Wolbachia is found in almost all insects including the mosquito. Although it was discovered in the 1920s, more attention was given to it only in the 90s when scientists discovered that they shorten the life span of insects. This provided an insight that it could also be used to limit how insects transmit diseases.

Recently, research teams from the University of Monash in Melbourne, Australia and Vanderbilt University in Nashville have identified the genes that make the Wolbachia lethal against mosquitoes. This discovery can lead to better genetic engineering strategies that will completely wipe out dengue and the zika virus.

According to the researchers from Vanderbilt University, the pair of genes responsible for the sterility mechanism is called cifA and cifB. These two genes act as a toxin - cidB - and antidote -cidA. What's more amazing about these genes is that they are not embedded in the DNA of the bacterium but in a virus embedded in the Wolbachia chromosome.

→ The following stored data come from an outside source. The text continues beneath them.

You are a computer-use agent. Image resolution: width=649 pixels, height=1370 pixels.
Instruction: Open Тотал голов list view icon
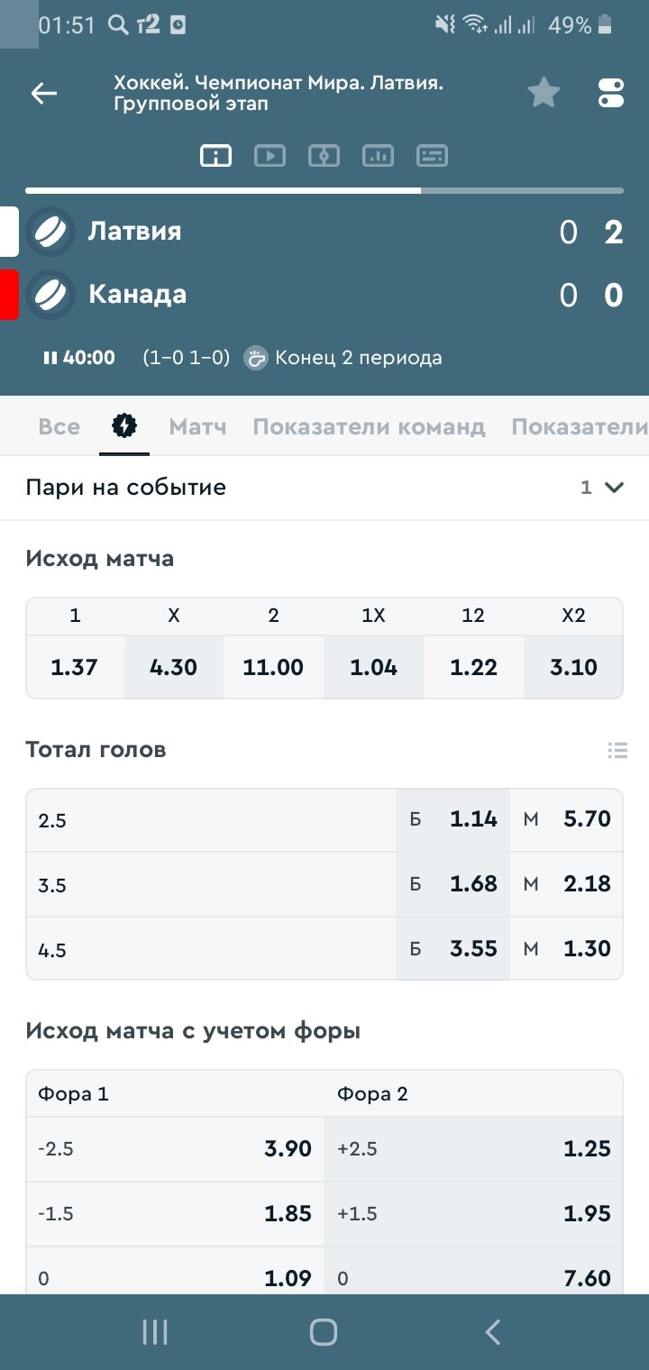tap(617, 750)
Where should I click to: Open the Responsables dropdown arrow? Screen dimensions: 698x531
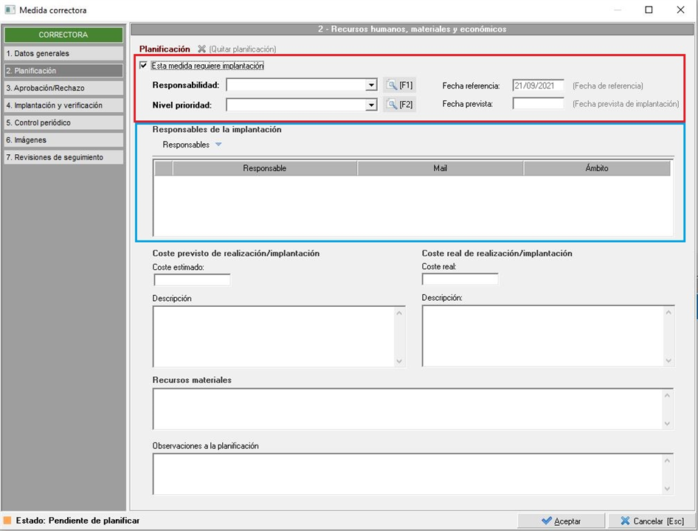pyautogui.click(x=218, y=145)
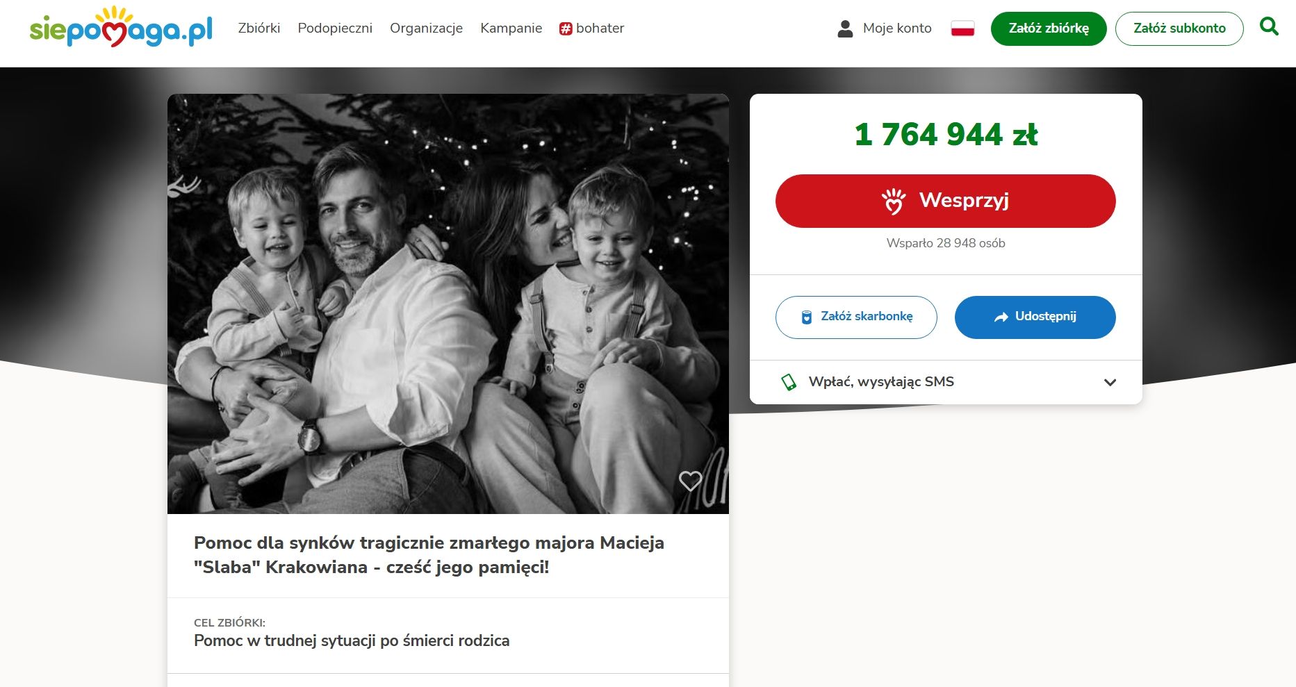The width and height of the screenshot is (1296, 687).
Task: Toggle the heart favorite icon on photo
Action: click(x=690, y=481)
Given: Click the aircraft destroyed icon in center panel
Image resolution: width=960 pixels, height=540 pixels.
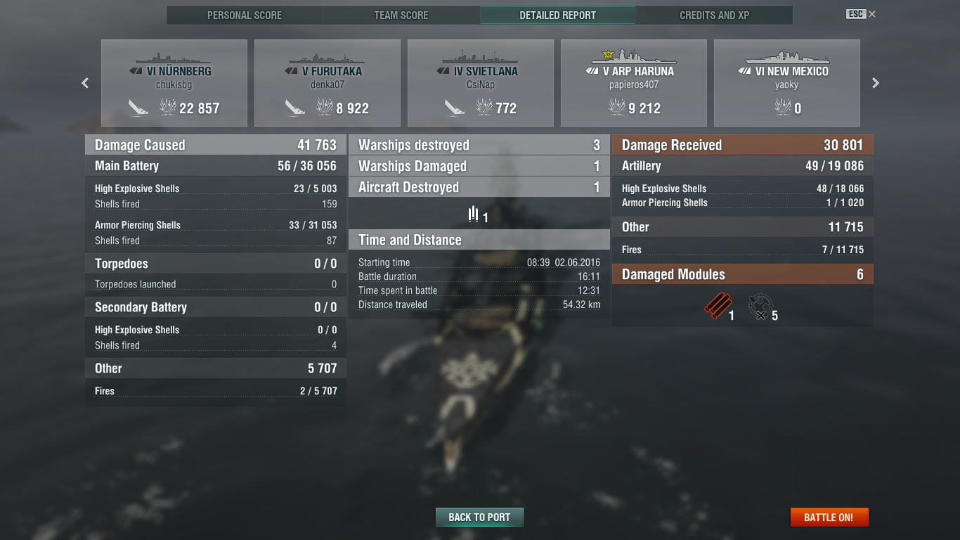Looking at the screenshot, I should pyautogui.click(x=474, y=214).
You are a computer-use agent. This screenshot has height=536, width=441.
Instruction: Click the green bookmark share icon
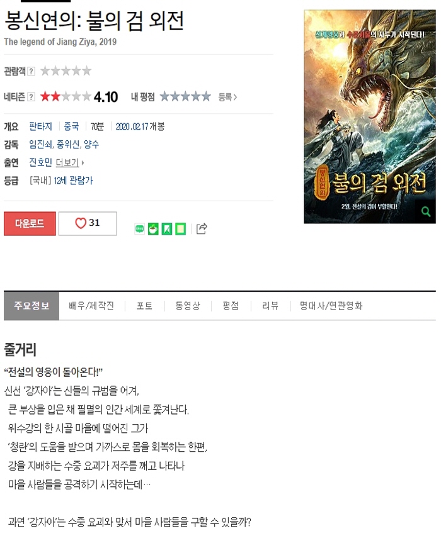167,229
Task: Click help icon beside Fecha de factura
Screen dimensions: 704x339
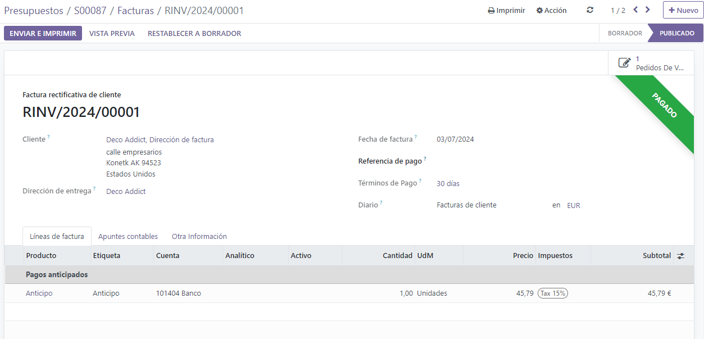Action: [x=416, y=137]
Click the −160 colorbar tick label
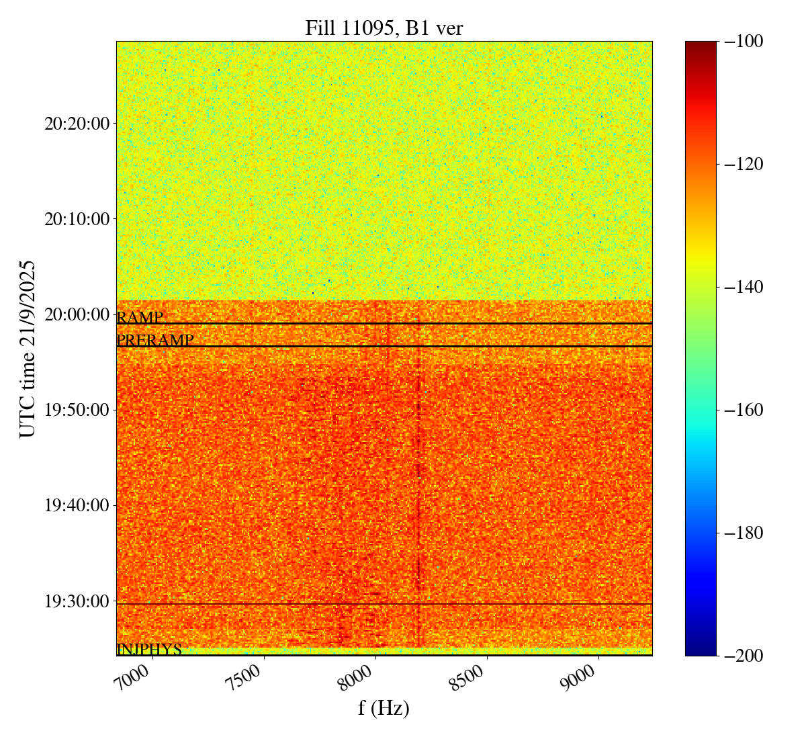This screenshot has width=806, height=739. click(x=741, y=410)
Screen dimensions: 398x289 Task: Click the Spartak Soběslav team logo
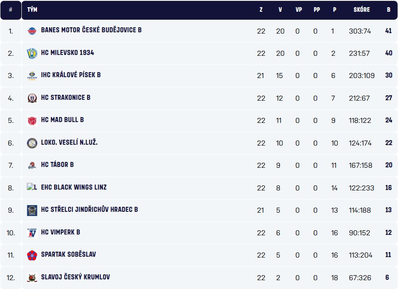point(32,255)
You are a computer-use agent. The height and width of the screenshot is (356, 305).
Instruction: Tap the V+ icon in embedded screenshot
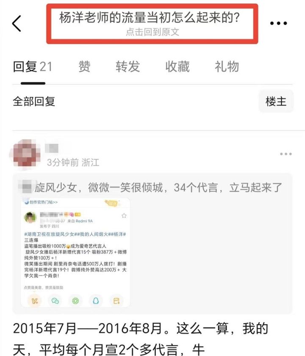point(34,301)
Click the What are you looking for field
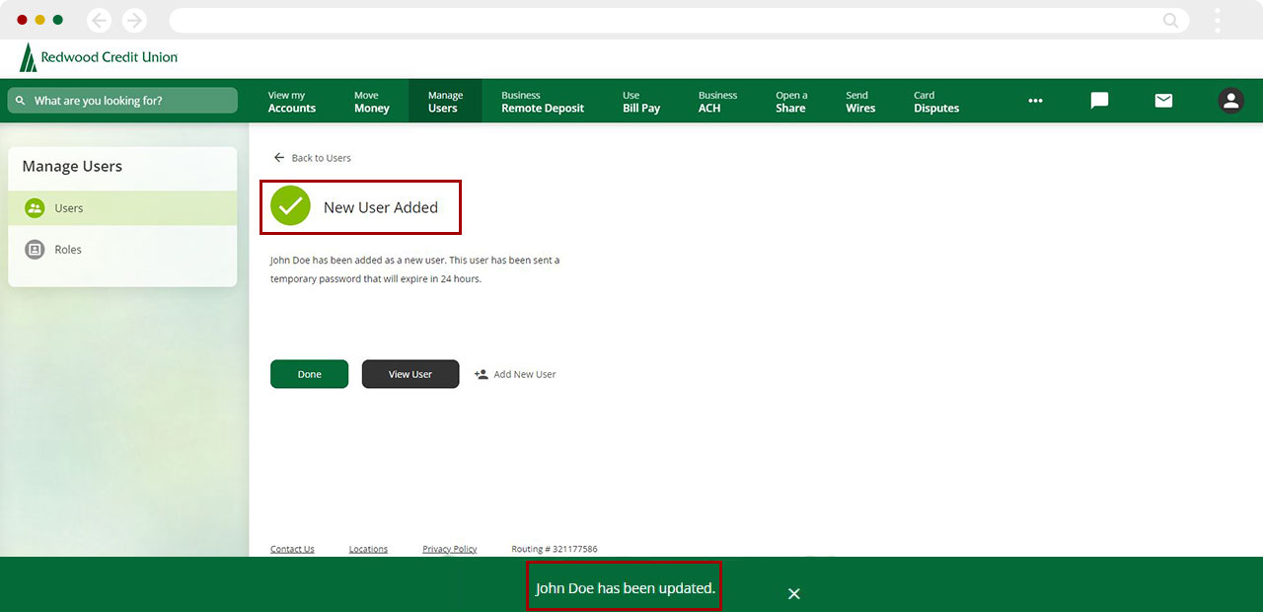 point(121,101)
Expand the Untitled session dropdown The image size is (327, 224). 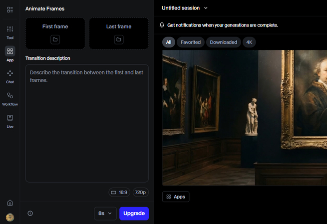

They also observed that when they injected the toxin gene, cidB, into a yeast and activated it, the yeast died. However, when both to genes - cidA and cidB - were injected, the yeast survived.

In previous studies, they observed that if a male mosquito infected with Wolbachia could not reproduce even with an uninfected female. However, an uninfected male can still reproduce with an infected female mosquito. What more, the female sorts of rescues the egg and it develops naturally. Through this discovery, scientists have a better understanding why zika virus and dengue spread.

The Monash University study was published in the journal Nature while the Vanderbilt study was published in the journal Nature Microbiology.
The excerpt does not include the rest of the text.